Return each line of the listing that contains the string "tree". Case counts.

[Entries for locating words and elements]
□ □ □ □

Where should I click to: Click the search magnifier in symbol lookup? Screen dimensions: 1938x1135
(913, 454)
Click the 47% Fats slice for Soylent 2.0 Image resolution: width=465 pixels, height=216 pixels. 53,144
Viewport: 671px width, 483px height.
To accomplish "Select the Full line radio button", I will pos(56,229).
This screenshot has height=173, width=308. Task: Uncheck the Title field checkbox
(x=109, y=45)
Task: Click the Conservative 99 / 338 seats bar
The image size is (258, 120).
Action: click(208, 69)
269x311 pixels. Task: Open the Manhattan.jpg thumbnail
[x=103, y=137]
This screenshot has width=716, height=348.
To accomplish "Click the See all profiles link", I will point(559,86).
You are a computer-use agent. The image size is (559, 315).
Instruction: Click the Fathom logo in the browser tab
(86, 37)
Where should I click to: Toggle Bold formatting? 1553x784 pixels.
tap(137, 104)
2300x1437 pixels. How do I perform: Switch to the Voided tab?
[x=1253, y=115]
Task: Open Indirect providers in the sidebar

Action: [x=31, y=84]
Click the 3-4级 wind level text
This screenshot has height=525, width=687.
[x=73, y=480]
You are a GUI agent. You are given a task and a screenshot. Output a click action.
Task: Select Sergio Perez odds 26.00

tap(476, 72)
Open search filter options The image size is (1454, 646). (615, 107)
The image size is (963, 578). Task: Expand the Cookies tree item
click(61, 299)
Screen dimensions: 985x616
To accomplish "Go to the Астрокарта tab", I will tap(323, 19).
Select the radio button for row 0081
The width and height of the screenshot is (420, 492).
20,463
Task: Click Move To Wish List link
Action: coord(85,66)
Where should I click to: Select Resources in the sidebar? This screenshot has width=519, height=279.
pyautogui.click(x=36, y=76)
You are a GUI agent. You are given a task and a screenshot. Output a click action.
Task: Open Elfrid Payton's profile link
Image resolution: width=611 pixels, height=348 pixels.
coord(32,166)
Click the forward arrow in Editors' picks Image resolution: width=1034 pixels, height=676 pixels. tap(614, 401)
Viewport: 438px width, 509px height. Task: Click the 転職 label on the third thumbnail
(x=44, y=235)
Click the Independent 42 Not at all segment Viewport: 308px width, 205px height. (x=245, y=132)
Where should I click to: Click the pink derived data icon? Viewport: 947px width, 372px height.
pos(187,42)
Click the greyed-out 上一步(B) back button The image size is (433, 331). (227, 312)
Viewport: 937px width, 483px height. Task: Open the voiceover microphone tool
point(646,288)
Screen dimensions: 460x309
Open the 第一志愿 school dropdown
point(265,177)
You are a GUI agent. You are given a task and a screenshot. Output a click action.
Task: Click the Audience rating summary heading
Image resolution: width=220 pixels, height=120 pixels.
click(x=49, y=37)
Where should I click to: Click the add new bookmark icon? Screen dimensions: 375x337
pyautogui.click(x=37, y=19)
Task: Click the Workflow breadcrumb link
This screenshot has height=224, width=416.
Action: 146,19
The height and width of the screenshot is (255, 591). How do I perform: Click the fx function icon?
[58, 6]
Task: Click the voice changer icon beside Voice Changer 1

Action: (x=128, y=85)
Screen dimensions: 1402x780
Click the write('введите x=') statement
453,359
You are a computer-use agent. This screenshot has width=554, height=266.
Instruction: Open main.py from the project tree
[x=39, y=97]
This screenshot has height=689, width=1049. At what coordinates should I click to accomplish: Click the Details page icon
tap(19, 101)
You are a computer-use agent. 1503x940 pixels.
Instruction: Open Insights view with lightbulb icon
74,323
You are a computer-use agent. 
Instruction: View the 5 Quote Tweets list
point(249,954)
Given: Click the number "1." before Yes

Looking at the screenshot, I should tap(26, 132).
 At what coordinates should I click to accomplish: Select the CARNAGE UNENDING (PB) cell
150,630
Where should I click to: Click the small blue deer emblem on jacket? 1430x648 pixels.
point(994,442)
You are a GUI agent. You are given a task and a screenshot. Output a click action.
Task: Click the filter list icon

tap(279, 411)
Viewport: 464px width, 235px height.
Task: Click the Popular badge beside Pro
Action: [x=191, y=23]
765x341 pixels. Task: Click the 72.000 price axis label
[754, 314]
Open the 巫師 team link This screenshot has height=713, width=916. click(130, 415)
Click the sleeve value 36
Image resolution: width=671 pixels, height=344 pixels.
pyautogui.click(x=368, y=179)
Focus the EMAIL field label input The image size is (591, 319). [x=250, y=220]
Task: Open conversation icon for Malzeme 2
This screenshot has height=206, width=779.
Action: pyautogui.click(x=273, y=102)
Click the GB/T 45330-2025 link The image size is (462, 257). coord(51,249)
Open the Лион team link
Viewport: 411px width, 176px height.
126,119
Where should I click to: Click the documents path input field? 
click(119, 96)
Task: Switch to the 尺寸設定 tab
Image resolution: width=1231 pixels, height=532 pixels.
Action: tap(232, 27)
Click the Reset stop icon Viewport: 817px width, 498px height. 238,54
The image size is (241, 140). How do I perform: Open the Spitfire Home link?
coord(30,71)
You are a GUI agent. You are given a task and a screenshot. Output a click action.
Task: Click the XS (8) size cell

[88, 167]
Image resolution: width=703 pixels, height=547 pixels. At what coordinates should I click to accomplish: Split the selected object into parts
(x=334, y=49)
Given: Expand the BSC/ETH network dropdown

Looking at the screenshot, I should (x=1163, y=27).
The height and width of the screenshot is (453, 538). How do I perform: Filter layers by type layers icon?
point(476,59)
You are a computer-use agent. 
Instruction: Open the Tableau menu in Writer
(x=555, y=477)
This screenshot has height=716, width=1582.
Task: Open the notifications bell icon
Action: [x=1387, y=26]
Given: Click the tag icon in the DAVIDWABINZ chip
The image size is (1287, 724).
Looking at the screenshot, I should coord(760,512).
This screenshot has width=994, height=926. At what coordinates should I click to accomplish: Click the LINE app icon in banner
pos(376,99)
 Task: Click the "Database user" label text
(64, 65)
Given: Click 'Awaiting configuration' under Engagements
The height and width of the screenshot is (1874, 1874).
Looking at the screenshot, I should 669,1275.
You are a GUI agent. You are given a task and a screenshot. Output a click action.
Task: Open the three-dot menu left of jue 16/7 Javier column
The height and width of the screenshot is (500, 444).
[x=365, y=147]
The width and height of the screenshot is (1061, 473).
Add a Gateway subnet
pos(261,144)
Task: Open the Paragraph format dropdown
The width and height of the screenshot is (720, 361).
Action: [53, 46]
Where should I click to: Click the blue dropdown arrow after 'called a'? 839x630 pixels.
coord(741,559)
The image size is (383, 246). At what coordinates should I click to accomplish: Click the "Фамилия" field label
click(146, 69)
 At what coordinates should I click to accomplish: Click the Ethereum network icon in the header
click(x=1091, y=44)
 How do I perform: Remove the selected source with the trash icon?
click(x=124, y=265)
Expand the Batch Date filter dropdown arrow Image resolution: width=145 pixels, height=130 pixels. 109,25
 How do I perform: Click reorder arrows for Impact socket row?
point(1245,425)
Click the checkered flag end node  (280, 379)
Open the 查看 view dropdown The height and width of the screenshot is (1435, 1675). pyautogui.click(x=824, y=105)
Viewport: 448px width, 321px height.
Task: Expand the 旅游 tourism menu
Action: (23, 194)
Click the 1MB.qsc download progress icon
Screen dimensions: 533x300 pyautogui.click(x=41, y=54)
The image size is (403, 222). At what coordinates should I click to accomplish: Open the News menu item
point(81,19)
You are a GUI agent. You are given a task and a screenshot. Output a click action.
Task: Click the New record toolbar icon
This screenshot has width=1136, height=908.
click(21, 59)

□ □ □ □

• WRITTEN SOLUTION:
The image size is (963, 578). Task: Expand the Cookies tree item
Instruction: Open main.py from the project tree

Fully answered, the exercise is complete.